In 2019, Google attempted to improve facial recognition on Android smartphones by increasing the number of dark-skinned people in its dataset. But contractors hired by Google reportedly used a troubling tactic to make up for the lack of diverse data when they collected facial scan data: They targeted homeless people and students. Google executives called the incident “very disturbing” at the time.

While Google works behind the scenes to improve the technology, it never allows users to judge those efforts.

Margaret Mitchell, a researcher and co-founder of Google’s Ethical AI group, joined the company after the gorilla incident and worked with the Photos team. She said in a recent interview that she supports Google’s decision to remove “the Gorilla tag, at least temporarily.”

“You have to think about how often people need to label gorillas without perpetuating harmful stereotypes,” Dr. Mitchell said. “The benefits do not outweigh the potential harm of doing the wrong thing.”

Prof. Dr.

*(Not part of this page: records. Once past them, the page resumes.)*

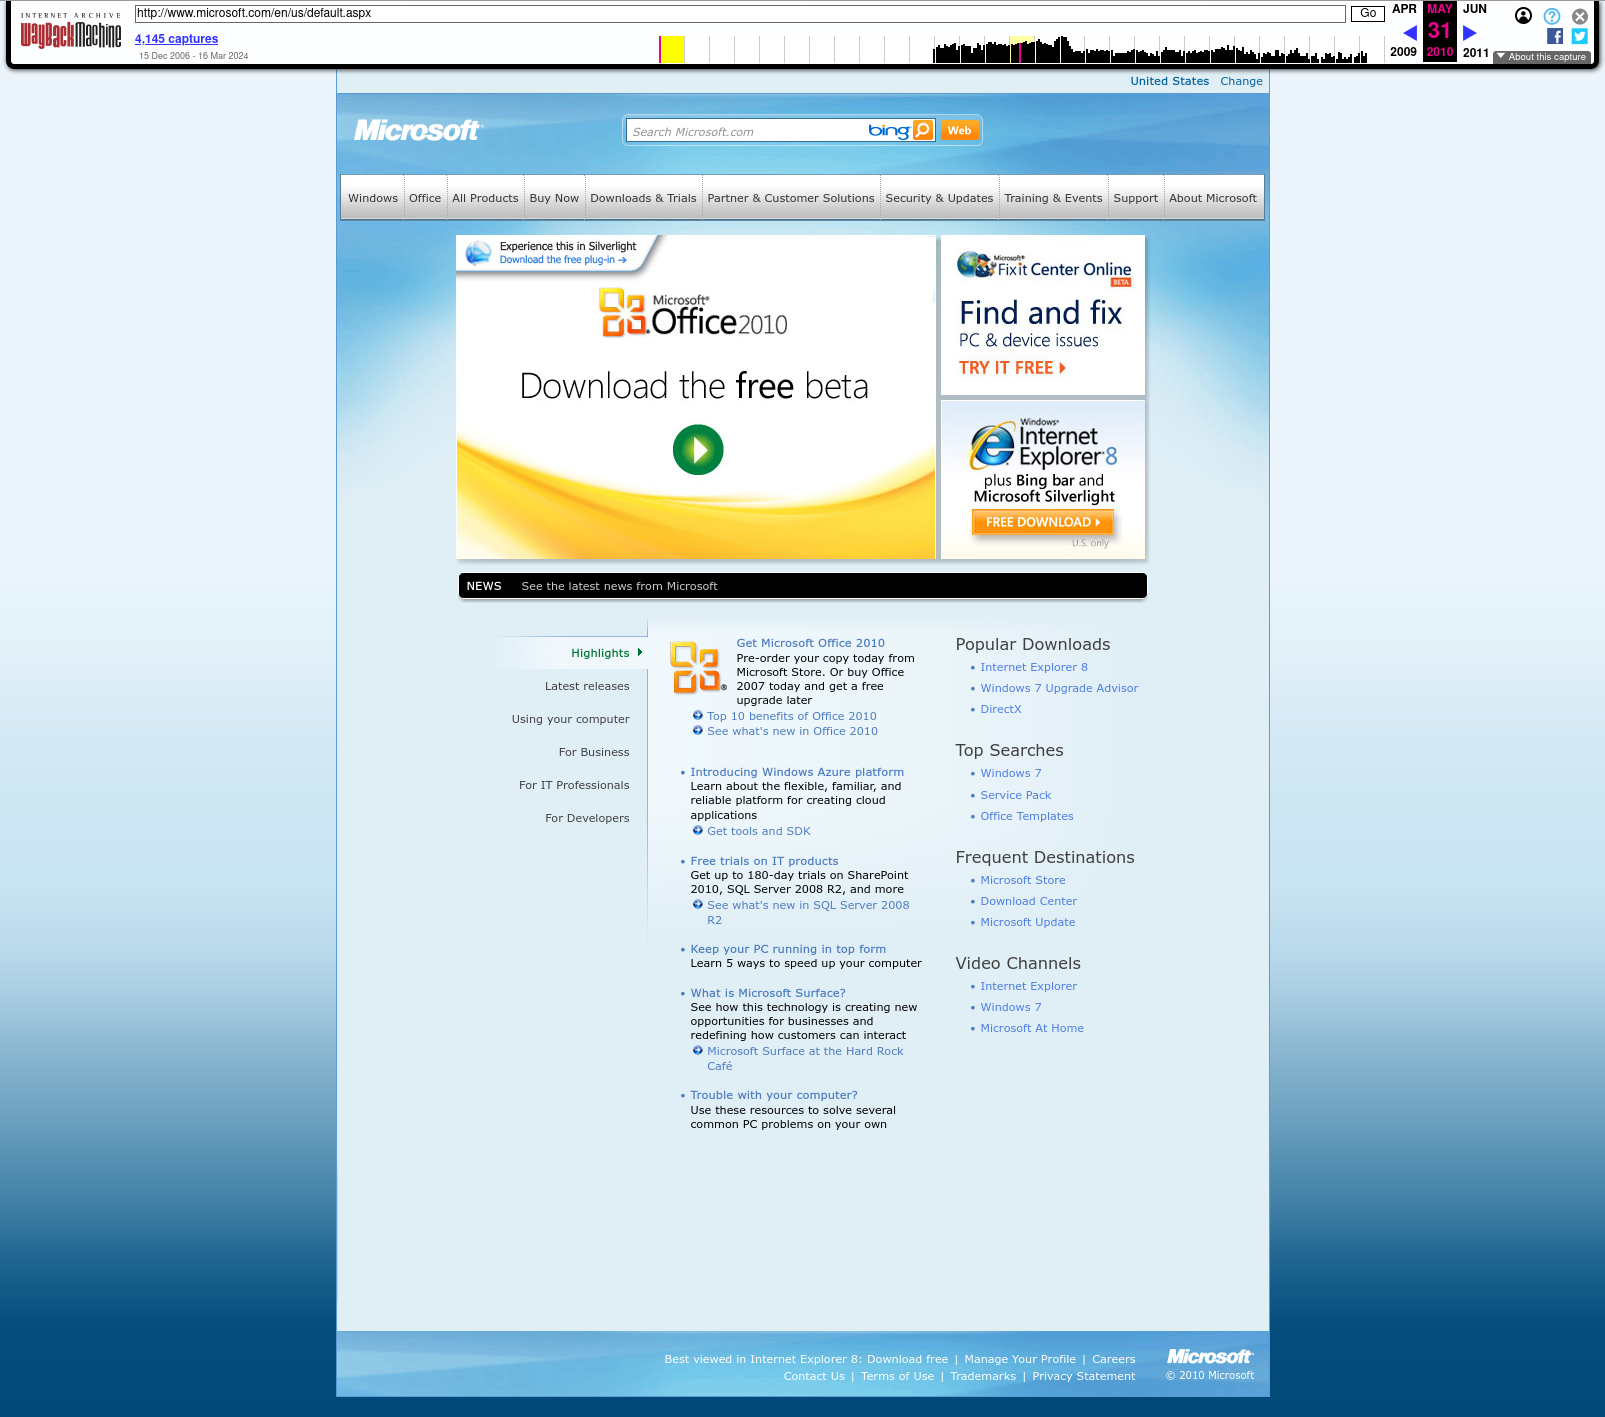Click the Wayback Machine logo
The height and width of the screenshot is (1417, 1605).
pyautogui.click(x=70, y=35)
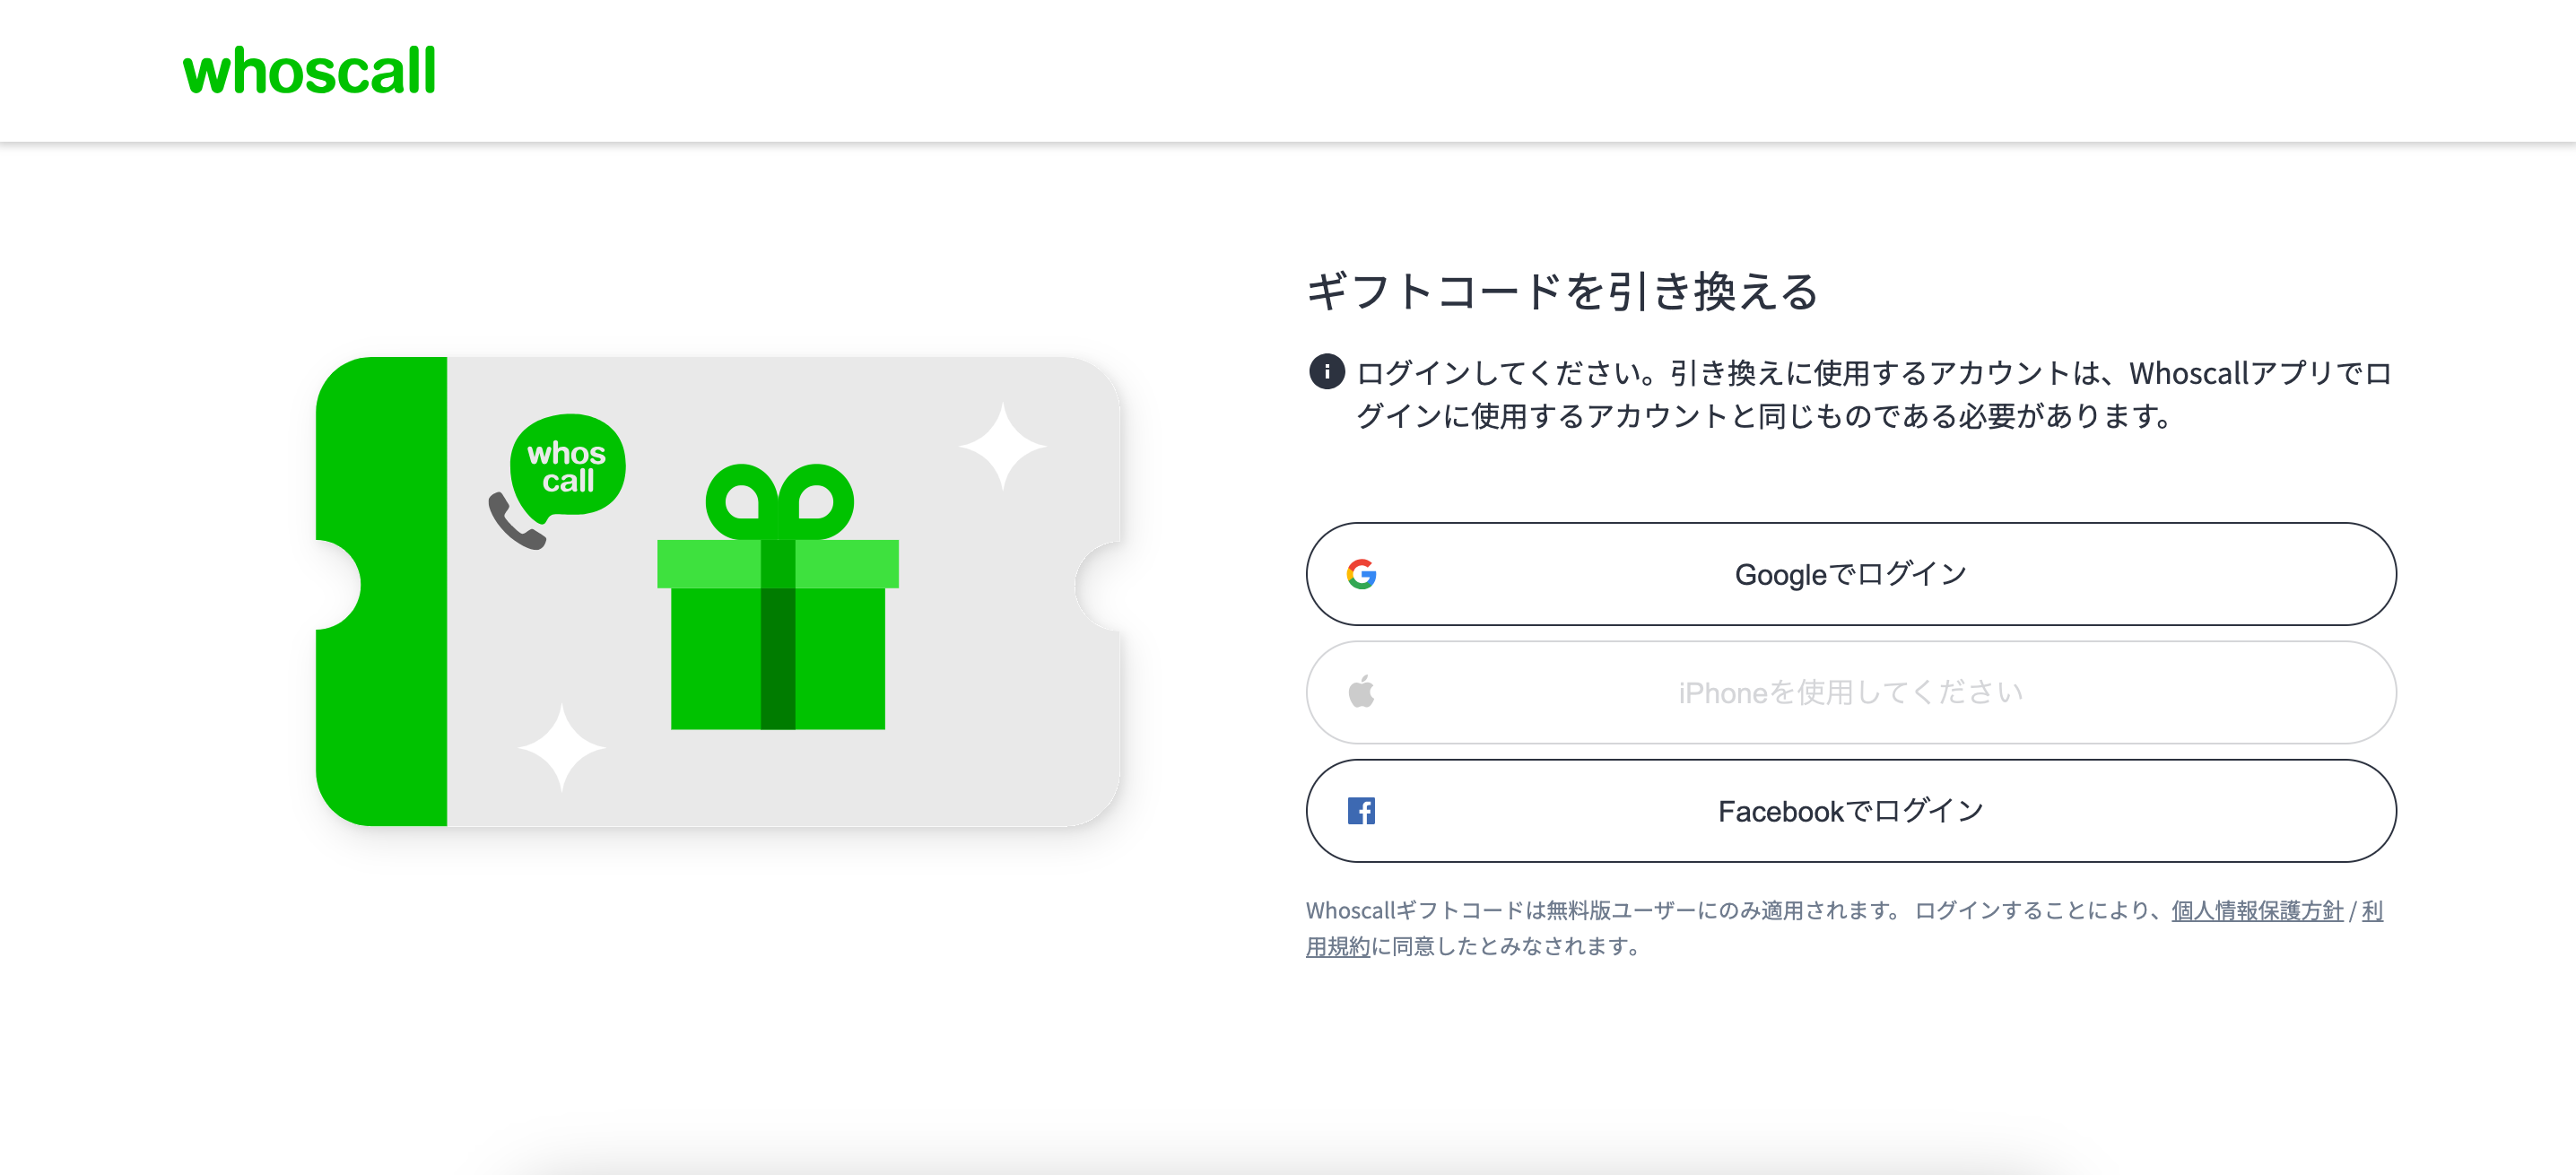Click the gray phone handset icon
The image size is (2576, 1175).
click(x=514, y=521)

Ordóñez speculates that Google and Apple can now tell the difference between primates and humans, but they don’t want to enable the feature because of the reputational risk it could pose if it fails again.

Google has since released a more powerful image analysis product, Google Lens, a tool for web searches using photos rather than text. wired In 2018 it was discovered that the tool also failed to identify gorillas.

Dr. Mitchell, who is no longer at Google, said the systems were never foolproof. With billions of people using Google’s services, even rare glitches that occur with just one in a billion users can surface.

“It only takes one mistake to have huge social impact,” she said, calling it “the needle in the haystack.”